In the emptiness left by his death I came to realize that one of the principal anticipations of my life had been looking forward to watch, year by year, the unfolding of his mind and the ripening of his powers. His talent had long since passed the stage at which it was a sporting proposition—the stage at which one could chaff him about cashing in heavily some day on a pair of "early Demmlers."

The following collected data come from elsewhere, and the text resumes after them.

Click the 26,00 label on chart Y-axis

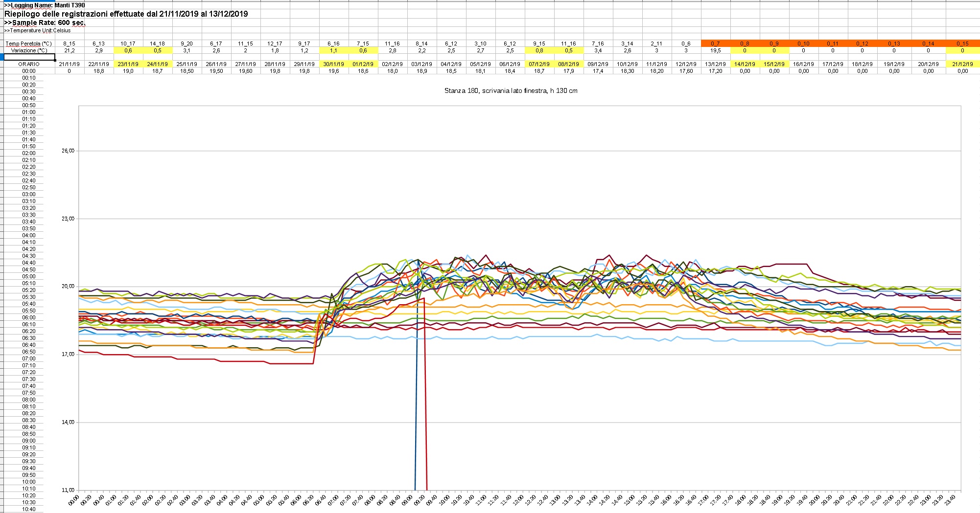click(68, 151)

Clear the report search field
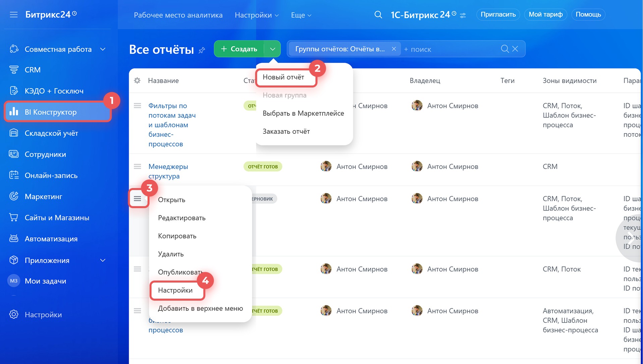click(515, 49)

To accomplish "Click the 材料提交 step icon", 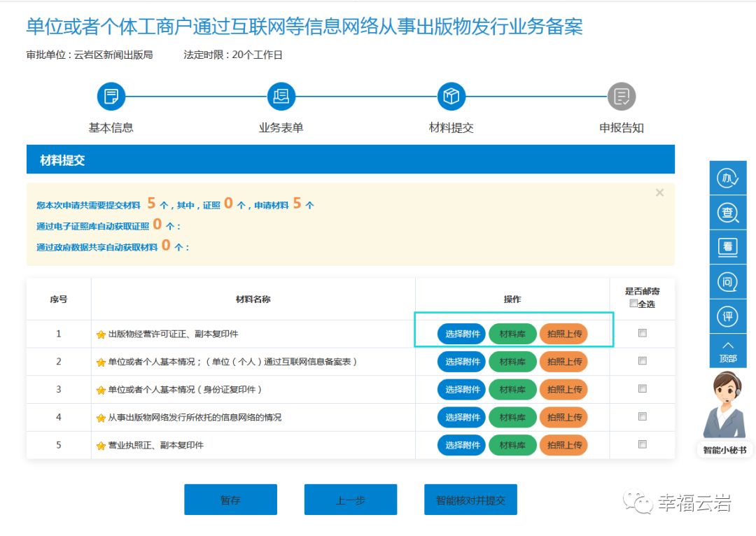I will click(x=452, y=97).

There was no kind of doubt that he carried within him the creative "daimon." His very instincts betrayed it. He went at a landscape the way Hugo Wolf went at a song: he lived with the poem before creating the music. For the first few days in a novel countryside he never thought of touching brush to canvas. He walked around in the scene, his every sense alert to its feature and color, to its sound and smell. He laid in wait for its moods. He eyed it in every circumstance of wind and weather, as if it had been a face he was preparing to paint, or a woman he was preparing to wed. No words. The quality he most appreciated in a companion at such times was silence. And it was entertainment enough to watch the play of expression in his face as his eyes roamed meadow, hill or sea horizon—vigilance, delight, eagerness, discriminating study, instructions to memory, brooding thought—his life was a perpetual honeymoon with nature for his bride.

Then would come the day and the hour when he was ready to paint. By that time, in the wealth of his materials, his only study would be not what to put in but what to leave out. I doubt if he had reached the point of knowingly causing his subconscious to work for him, but it will be apparent from the foregoing that he was doing so unconsciously.

He was able, somehow, to communicate his sense of form and color to another, without resort to speech, or with only the fewest words. Perhaps it was the stimulus of seeing how much there was for him in the distant shining of sunlight on winding waters, or a range of low hills scrawling their signature on the chill blue of horizon sky, which taught others to find the wonder and dignity in what they would once have looked on as commonplace. At any rate, I find myself, in all seasons, seeing landscapes through his eyes.... "Now that looks commonplace, but it isn't. Fritz would have seen something in these somber March-brown meadows drowned in the freshets of spring; these red-budding birches; this delicate flush of pink in a drab evening sky...." And so he, being dead, yet seeth.

He was well aware, by this time, that the artist who is not also a thinker is a one-legged man. He accepted the obligation of understanding matters which, superficially, might have seemed far outside his province. It was in 1915 that he encountered Tolstoy's great work on Christian anarchism, The Kingdom of God Is Within You. It revolutionized his view of life. It convinced him of the futility of violence as a method of settling disputes, personal or national. And the shock of having to transvalue all the accepted values, of having, in a world organized on the basis of fear, to conceive of a world organized on the basis of good will, made him a thinker in his own right.

Next he encountered Romain Rolland's Life of Michael Angelo. Far from being chilled by the classic austerity of that work, it warmed him. In it he found the food he had been seeking. He made it a part of him. It confirmed, with revelations of the laws of mental conduct which governed that giant of the Renaissance, principles which this young man had been formulating and practising by the naked instinct of his will to create. Things which he had been doing or forbearing to do, he could not have told you why, here received their sanction or veto in the experience of a genius.

Little as was said about this between us, it was easy to see how profoundly this discovery of the similarity between his own mental processes and those of a great master had strengthened his confidence in himself. Michael Angelo was added to the list of his Great Companions.

He had another. Rembrandt.

There was a gallery in London, which one I forget, which he visited day after day.

"In the first room you entered," said he, "was a portrait of an old woman by Rembrandt, painted in his last period. Time after time I went there intending to see the rest of the gallery. Sometimes I even tried a room or two. What was the use? I went back to that portrait. It seemed like a waste of time to look at the other pictures. Everything they said—if they said anything—was said in that portrait by Rembrandt and said better. It seemed to me as if the whole history of humanity were concentrated in that old woman's face.... Finally I surrendered and went only to see that."